Quase oito da noite, essa que vos fala sai de casa acompanhada pela sua guia mega excelente Mirían. Essa me deixa no mercado, na estação do trem. Sim senhores, no trem. Depois de comprar o bilhete devido pela bagatela de R$1,70 (não tenho certeza por conta da ansiedade que tomava meu ser) passei a roleta e pedi pra Mírian me ligar quando chegasse em casa - pura coisa de irmã mais velha - pra ter certeza que havia chegado bem, fiquei só dentro da estação e aí muitas coisas se passaram.

Quantos anos não andava de trem? As viagens pra Morretes na infância eram muito divertidas e eu lembro com clareza de uma delas em que o Tio Neto fez aviõezinhos pra gente jogar pela ponte e ver qual chegava primeiro lá embaixo (claro que não dava pra ver, já que o trem continuava sua jornada e perdíamos a ponte muito antes deles chegarem ao fim), dos gritos nos túneis com sorrisos no rosto pela tremenda diversão, e o encontro com o povo lá embaixo...
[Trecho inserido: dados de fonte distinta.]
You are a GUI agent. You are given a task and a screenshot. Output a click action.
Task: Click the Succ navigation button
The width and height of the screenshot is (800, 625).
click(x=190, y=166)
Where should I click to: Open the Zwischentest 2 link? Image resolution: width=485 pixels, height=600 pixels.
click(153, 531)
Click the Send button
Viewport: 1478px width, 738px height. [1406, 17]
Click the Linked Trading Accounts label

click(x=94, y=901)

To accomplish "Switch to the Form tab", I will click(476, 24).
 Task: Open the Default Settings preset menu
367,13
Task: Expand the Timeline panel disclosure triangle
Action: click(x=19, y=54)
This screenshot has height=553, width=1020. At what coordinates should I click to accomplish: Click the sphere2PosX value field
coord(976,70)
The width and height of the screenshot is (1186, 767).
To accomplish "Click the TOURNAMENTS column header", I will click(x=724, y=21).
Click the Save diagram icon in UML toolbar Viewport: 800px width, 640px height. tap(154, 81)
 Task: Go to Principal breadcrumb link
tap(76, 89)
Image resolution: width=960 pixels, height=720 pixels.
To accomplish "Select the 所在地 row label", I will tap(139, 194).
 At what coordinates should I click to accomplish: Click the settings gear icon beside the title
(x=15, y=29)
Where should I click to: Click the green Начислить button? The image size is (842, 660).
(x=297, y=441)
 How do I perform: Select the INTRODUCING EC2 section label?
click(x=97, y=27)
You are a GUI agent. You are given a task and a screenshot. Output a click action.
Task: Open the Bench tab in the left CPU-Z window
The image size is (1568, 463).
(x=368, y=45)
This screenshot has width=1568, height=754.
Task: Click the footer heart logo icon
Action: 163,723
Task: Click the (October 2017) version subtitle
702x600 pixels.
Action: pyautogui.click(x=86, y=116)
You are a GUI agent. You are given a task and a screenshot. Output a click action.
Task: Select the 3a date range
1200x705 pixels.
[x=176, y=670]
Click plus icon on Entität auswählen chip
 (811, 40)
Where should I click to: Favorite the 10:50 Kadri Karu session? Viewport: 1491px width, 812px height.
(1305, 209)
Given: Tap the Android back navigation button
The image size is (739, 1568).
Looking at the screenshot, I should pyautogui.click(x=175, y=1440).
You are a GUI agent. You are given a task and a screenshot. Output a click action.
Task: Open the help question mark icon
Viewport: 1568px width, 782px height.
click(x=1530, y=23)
Dessa vez, ao fim da linha (exatamente ao fim da linha) estava não meus avós ou tios esperando, mas amigas que aprendi a conhecer nesse mundo virtual... A expectativa pela chegada do trem aumentava a cada instante, que pareceram muitos, apesar de serem poucos. Entrei no trem e ele começou a mover-se com barulhos típico de um trem, mas vou te dizer, não lembrava que era tão barulhento...

Em 40 minutos, aproximandamente, eu e meu livro estávamos na estação de São Leopoldo na espera de que a Carol me ligasse. Conhecer a Carol foi uma experiencia muito legal, pois aquela loucura da nossa conversa pelo msn tornou-se a loucura da nossa conversa ao vivo. Uma diversão absoluta. As duas espirituosas o suficiente pra rir de tudo. Depois de andar uma quadra por São Leopoldo já havia conhecido a cidade toda (risos) e fomos encontrar nossa "gerente de operações" Pri. Priscila, a moça de um sorriso encantador e que eu conheci também por ler seu blog. Diversão garantida, três mulheres rindo e conversando como se conhecessem a tempo. Meninas, EU ADOREI o encontro, obrigada por me receberem. Depois do jantar, Carol e seu valete me vieram deixar em "casa".

Uma aventura à parte que terminou depois de mais de uma hora em busca da rua certa e um telefonema que acordou a eficiente Elisa pra nos dizer onde estávamos e nos por (mais uma vez) no caminho certo.

O que posso dizer sobre a aventura de ontem e que fiquei muuuuuuito feliz. Obrigada meninas.